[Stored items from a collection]
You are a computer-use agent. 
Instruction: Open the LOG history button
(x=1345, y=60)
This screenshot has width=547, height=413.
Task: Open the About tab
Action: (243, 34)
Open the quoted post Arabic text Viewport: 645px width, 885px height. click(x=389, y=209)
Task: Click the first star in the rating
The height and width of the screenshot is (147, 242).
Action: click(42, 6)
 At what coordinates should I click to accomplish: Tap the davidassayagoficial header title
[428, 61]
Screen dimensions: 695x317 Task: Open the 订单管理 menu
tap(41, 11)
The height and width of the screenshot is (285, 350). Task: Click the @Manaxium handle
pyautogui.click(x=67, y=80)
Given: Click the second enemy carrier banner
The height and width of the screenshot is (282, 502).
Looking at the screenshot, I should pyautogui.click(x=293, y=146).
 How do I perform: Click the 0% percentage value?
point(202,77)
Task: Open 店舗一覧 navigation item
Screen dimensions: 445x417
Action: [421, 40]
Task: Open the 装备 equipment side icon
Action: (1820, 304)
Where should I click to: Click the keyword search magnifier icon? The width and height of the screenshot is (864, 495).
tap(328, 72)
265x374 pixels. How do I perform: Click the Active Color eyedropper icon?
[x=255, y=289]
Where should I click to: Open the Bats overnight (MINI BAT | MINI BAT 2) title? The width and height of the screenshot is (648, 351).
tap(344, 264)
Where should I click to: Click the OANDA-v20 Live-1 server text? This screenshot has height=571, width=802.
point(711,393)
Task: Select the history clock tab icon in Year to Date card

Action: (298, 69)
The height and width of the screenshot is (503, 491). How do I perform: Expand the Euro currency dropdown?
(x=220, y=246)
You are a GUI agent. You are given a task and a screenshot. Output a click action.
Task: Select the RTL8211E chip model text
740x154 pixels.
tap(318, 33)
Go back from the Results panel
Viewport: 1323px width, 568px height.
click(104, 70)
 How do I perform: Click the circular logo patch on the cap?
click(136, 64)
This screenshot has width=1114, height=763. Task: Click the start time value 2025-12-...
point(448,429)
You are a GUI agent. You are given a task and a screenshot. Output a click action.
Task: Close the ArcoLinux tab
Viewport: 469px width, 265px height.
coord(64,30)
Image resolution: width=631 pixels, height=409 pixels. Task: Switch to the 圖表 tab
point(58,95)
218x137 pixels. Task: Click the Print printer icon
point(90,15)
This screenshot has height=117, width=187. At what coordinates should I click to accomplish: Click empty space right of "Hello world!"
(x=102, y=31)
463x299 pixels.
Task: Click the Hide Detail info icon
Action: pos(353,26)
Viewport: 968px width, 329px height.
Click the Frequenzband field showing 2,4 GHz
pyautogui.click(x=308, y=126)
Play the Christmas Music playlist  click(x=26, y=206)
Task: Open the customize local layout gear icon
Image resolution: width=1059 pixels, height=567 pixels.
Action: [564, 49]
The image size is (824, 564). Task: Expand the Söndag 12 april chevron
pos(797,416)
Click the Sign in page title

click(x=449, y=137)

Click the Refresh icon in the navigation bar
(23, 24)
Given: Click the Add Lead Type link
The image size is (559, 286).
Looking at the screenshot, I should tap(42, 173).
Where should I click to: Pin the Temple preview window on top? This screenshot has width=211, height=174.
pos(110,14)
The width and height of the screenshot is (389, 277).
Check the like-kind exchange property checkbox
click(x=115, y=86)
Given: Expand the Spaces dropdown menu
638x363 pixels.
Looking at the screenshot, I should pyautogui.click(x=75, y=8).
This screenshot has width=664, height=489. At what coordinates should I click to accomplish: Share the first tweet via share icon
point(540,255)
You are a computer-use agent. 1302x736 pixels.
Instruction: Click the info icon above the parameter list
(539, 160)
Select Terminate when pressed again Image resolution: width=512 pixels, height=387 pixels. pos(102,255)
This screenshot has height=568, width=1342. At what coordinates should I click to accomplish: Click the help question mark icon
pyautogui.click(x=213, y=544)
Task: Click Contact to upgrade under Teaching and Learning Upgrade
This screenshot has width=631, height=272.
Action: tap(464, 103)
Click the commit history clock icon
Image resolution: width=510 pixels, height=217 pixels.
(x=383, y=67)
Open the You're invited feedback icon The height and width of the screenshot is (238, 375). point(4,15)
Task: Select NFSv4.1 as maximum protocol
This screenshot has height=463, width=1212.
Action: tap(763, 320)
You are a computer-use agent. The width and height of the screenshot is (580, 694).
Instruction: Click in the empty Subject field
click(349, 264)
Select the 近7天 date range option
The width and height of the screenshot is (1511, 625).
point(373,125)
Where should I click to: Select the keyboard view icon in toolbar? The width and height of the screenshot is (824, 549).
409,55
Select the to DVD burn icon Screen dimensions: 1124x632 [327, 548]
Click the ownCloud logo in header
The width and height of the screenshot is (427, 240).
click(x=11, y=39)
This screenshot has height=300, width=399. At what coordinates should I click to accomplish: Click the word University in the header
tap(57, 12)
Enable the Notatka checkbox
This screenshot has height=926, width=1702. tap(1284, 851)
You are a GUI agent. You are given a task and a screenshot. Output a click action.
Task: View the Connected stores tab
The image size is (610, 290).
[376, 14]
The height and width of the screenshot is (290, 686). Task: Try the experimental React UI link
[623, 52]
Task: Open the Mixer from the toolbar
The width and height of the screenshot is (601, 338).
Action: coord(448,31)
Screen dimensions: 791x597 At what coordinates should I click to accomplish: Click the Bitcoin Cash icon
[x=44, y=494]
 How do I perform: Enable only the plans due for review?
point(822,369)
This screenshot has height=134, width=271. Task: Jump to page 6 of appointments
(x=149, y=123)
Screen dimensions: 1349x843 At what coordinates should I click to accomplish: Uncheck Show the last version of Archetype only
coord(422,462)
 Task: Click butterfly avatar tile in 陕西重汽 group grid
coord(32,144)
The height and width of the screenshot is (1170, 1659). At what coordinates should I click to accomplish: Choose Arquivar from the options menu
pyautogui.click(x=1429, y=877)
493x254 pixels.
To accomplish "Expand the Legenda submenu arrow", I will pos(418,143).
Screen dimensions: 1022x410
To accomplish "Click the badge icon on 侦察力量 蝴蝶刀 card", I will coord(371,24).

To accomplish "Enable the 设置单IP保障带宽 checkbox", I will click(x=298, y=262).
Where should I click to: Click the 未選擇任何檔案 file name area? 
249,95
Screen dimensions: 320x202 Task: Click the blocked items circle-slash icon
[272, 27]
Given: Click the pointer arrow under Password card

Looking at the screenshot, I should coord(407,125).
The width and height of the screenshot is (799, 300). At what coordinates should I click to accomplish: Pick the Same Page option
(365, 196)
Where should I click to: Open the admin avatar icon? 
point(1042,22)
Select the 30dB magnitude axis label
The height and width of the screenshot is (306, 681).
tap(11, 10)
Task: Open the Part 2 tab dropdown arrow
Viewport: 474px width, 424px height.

- _Exercise goal_: The answer is the lines above between the line holding "Task: Click the first star in the rating" and the line holding "Task: Open 店舗一覧 navigation item", inclusive, each written out exactly, and no others.

- _Exercise result_:
Task: Click the first star in the rating
The height and width of the screenshot is (147, 242).
Action: click(42, 6)
 At what coordinates should I click to accomplish: Tap the davidassayagoficial header title
[428, 61]
Screen dimensions: 695x317 Task: Open the 订单管理 menu
tap(41, 11)
The height and width of the screenshot is (285, 350). Task: Click the @Manaxium handle
pyautogui.click(x=67, y=80)
Given: Click the second enemy carrier banner
The height and width of the screenshot is (282, 502).
Looking at the screenshot, I should pyautogui.click(x=293, y=146).
 How do I perform: Click the 0% percentage value?
point(202,77)
Task: Open 店舗一覧 navigation item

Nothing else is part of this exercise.